Cultures emerge over the course of a long history; they comprise many ethnic groups, religions, customs, forms of expression, and lifestyles. A culture has a persistent structure; changing or constructing one is not an easy process, and takes a long time.
The most critical cultural challenge in an aging society lies at a personal level: in the decisions people make about how they want to spend their later years. However, the solutions and measures suggested by society often ignore the life-choices and wishes of individuals. Japan, for example, is currently focused on two types of services: public and private medical care facilities for the elderly, on the one hand; and home care or assisted living, for older people living alone or with family or friends, on the other. At first glance, these seem to be reasonable responses to an urgent need, especially in an urban society—but there are issues yet unexamined that concern elderly people who chose to live freely in their later years or who are living alone in depopulated areas. Professor Mizuta would lead us to take a look at the story of the mountain-dwelling woman, or “Yamamba,” as a metaphor for these issues.

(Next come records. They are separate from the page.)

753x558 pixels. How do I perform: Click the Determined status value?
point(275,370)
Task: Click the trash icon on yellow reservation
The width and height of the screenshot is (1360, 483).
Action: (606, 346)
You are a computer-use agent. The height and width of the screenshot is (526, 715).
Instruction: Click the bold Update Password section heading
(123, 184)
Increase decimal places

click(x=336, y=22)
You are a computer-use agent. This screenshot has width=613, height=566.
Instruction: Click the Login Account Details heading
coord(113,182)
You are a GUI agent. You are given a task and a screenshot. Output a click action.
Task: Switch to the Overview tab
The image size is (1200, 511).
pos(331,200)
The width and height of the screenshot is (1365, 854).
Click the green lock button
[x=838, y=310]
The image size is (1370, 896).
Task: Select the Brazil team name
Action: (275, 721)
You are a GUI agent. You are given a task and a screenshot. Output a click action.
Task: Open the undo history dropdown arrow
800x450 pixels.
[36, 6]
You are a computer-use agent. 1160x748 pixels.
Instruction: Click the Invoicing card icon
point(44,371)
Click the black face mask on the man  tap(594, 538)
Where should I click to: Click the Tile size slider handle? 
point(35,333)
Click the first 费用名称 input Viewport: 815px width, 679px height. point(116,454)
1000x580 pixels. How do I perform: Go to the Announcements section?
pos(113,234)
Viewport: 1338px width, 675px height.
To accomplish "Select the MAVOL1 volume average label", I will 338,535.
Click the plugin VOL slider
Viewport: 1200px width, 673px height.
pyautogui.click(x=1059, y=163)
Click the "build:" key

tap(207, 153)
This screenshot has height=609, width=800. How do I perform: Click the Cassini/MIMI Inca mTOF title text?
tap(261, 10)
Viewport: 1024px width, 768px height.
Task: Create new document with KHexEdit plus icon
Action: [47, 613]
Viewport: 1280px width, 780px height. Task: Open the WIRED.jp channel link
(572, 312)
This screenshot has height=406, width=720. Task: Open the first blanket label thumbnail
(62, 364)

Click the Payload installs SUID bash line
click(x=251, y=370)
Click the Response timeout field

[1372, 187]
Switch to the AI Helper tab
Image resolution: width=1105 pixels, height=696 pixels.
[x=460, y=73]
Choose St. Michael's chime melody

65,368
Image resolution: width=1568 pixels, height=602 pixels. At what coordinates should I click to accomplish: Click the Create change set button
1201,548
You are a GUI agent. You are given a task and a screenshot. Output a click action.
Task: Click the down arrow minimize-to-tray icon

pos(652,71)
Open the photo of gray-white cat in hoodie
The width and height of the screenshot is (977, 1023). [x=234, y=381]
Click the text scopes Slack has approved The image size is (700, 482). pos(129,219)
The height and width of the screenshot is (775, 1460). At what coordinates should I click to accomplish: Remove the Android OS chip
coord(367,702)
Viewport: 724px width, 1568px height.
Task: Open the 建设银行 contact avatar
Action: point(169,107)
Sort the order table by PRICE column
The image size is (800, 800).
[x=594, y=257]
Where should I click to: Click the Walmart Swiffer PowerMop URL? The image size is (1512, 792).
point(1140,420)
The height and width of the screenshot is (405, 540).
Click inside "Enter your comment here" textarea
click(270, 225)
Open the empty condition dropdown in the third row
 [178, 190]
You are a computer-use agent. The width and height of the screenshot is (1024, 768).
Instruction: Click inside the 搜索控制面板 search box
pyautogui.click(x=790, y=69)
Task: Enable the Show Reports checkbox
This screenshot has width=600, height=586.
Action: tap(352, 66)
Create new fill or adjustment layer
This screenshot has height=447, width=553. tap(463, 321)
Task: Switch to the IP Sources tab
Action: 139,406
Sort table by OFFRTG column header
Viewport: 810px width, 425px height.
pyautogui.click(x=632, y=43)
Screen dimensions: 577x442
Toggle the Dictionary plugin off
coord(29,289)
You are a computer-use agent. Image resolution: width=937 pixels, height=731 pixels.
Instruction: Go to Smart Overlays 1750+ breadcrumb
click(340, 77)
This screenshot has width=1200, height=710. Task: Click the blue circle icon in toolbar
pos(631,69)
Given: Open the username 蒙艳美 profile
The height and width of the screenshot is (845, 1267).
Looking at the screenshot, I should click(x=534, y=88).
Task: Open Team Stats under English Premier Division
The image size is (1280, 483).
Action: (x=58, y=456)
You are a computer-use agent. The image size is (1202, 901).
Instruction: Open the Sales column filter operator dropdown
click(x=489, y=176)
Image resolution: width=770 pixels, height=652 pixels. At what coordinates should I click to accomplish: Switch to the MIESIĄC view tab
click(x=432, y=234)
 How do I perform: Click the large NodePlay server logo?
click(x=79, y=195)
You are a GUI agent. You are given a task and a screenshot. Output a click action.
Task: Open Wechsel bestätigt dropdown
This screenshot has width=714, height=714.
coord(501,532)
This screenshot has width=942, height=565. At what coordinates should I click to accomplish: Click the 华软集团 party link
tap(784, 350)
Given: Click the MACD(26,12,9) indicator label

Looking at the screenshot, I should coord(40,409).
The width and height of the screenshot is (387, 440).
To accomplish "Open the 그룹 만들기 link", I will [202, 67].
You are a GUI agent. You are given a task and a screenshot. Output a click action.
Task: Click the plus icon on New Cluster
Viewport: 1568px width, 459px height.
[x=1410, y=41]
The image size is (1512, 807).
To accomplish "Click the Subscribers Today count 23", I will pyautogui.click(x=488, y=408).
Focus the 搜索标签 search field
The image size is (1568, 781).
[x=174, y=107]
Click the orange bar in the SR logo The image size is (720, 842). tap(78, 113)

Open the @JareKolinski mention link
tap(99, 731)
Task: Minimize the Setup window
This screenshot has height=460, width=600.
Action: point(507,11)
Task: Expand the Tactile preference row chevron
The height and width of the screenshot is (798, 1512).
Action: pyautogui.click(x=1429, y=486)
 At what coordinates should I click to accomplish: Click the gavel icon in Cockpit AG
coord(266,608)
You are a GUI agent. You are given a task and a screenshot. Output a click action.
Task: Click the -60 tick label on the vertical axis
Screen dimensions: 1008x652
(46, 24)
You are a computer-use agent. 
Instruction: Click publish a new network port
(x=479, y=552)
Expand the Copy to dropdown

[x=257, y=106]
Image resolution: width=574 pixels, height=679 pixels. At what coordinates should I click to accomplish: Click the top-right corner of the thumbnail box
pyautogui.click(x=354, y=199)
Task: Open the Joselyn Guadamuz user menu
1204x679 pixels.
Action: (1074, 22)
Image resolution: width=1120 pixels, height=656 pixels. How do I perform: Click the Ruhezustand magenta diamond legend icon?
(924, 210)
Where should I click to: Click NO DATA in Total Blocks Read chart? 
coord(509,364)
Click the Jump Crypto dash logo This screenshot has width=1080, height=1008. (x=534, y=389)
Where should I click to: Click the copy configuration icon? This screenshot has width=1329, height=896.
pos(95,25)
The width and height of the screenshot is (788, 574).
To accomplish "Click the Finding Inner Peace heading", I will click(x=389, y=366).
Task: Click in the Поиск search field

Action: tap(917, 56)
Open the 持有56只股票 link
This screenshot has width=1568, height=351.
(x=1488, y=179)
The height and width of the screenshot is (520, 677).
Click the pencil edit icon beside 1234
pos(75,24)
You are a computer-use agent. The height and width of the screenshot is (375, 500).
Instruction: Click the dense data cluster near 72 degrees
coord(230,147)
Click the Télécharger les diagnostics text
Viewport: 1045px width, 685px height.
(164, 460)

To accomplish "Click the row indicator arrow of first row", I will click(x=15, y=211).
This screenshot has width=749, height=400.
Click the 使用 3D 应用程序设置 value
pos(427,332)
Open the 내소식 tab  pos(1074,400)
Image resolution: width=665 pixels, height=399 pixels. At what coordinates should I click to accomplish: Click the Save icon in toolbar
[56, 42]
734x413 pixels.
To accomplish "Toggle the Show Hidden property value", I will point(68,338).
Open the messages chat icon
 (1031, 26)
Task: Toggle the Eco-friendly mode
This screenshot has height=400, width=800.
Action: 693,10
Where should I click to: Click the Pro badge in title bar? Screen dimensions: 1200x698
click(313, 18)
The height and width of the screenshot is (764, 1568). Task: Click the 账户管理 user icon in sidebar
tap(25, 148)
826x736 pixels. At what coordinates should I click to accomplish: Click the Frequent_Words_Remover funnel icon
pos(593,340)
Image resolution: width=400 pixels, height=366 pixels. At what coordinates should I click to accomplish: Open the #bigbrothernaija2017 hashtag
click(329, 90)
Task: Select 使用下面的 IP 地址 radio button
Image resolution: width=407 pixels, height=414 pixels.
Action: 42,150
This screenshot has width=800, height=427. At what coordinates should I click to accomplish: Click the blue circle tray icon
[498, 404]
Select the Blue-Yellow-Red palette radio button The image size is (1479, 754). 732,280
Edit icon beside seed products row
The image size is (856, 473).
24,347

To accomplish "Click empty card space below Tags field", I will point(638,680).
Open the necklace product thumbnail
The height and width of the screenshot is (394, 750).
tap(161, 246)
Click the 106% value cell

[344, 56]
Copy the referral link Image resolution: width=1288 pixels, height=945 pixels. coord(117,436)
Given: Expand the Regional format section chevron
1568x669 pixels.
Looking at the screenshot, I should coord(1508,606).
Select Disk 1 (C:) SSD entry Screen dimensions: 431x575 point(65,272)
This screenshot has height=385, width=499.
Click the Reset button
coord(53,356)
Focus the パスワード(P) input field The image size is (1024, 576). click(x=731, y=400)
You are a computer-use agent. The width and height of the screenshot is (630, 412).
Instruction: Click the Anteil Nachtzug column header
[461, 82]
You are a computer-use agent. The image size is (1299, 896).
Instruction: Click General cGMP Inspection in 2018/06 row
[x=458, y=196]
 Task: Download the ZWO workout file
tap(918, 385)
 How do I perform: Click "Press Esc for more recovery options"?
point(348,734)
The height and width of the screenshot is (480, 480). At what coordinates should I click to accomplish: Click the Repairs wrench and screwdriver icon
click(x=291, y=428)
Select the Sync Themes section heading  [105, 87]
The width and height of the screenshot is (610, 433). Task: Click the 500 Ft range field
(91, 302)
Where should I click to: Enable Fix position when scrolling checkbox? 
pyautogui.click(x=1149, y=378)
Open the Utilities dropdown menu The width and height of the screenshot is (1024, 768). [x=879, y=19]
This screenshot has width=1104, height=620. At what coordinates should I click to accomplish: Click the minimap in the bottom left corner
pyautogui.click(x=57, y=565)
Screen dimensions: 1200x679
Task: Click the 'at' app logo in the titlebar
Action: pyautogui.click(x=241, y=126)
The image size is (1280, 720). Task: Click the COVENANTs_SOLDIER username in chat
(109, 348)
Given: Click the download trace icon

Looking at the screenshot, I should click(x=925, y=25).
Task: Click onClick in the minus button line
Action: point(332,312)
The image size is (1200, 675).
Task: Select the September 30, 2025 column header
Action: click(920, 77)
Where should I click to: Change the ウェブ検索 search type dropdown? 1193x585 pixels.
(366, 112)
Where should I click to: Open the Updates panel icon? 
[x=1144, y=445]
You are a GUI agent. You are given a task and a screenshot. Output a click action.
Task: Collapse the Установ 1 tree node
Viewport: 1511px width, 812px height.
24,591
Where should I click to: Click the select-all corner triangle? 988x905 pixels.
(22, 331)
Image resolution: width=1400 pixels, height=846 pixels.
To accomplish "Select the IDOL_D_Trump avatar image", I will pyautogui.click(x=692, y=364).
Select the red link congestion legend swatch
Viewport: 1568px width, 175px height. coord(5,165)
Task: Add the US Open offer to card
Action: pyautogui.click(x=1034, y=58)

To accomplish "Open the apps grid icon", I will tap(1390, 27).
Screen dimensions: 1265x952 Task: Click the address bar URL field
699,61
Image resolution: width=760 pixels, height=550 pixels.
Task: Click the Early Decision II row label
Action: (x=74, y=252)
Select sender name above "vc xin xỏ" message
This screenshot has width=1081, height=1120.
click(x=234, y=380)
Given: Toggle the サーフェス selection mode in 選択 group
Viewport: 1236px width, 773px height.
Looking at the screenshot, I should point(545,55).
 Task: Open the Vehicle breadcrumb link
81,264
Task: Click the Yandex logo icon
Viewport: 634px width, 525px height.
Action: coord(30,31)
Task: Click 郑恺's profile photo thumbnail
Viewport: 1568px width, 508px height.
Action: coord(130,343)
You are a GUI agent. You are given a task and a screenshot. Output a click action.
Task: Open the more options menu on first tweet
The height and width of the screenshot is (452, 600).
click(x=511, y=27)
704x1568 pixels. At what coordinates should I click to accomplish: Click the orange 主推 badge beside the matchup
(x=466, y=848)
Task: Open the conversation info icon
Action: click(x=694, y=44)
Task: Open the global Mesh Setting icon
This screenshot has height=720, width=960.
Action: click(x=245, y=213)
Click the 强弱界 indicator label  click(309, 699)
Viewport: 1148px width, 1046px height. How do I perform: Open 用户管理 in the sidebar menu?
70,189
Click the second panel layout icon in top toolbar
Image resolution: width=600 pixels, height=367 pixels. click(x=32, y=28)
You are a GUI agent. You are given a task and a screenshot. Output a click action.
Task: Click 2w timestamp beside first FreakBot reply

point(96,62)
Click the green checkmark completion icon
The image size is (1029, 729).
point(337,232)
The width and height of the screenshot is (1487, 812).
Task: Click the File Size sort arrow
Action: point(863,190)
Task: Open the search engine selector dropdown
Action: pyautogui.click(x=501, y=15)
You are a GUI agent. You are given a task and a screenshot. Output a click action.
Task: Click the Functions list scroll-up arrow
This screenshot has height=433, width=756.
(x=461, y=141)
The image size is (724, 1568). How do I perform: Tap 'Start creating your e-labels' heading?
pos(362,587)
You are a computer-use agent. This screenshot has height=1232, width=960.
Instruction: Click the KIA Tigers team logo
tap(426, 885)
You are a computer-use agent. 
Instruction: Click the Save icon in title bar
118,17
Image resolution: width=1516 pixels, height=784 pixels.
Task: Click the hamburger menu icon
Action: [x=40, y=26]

The Yamamba appear very rarely in classic Japanese literature, as they lived outside the community. Historically, however, such women actually did exist; they were revered as supernatural beings, and even feared, for their unique way of living, their life-force and vitality, and their ability to survive alone in the mountains.
Cultural anthropologists and folklorists have made numerous studies of mountain-dwelling people or “Yamabito,” but there has been very little research done on the Yamamba. Even so, their way of living is fascinating and has influenced many writers and poets to this day.
In this lecture, Professor Mizuta would like to discuss the potential lifestyle options we have in our later years as we examine the power of the Yamamba to survive, as a metaphor. These choices are not about relying on the government or family, but about the enjoyment of freedom and how that can be reconciled with a free and flexible relationship with one’s community.
Professor Noriko Mizuta
Chancellor of Josai University
Graduating from Tokyo Woman’s University with a B.A. in British and American Literature, Professor Noriko Mizuta earned her Ph.D. in American Studies at Yale University. In 1970 she started teaching Modern British and American Literature and Theories of Criticism at the Marymount College and at Scripps College; appointed Associate Professor in the Department of Comparative Literature of the University of Southern California in 1974, she taught courses there in American Literature, Comparative Literature, Japanese Literature, and Theories of Feminism Criticism.
In 1986 she began serving at Josai University as Vice-Chancellor, and from 1994 to 1996 was President of the University. She has concurrently taught as Professor in the Faculty of Humanities at Josai International University since 1992. From 1996 to 2009 she served as the President of Josai International University; in 2004 she was appointed by the Board of Regents as Chancellor of the Josai University Educational Corporation.
In establishing the Faculty of Media Studies and the Faculty of Social Work Studies at Josai International University, as well as its most recent Faculty of Tourism, Professor Mizuta has earned widespread recognition as a leader who brings to fruition new visions for higher education and provides much-needed human resources in our society. She is also in the forefront of scholarship in the field of Gender and Feminist Criticism and one of the co-founders of the Japanese Association of Women’s Studies. She is noted for initiating and promoting the university’s Life-long Education program for the local community through her many public lectures and various media activities.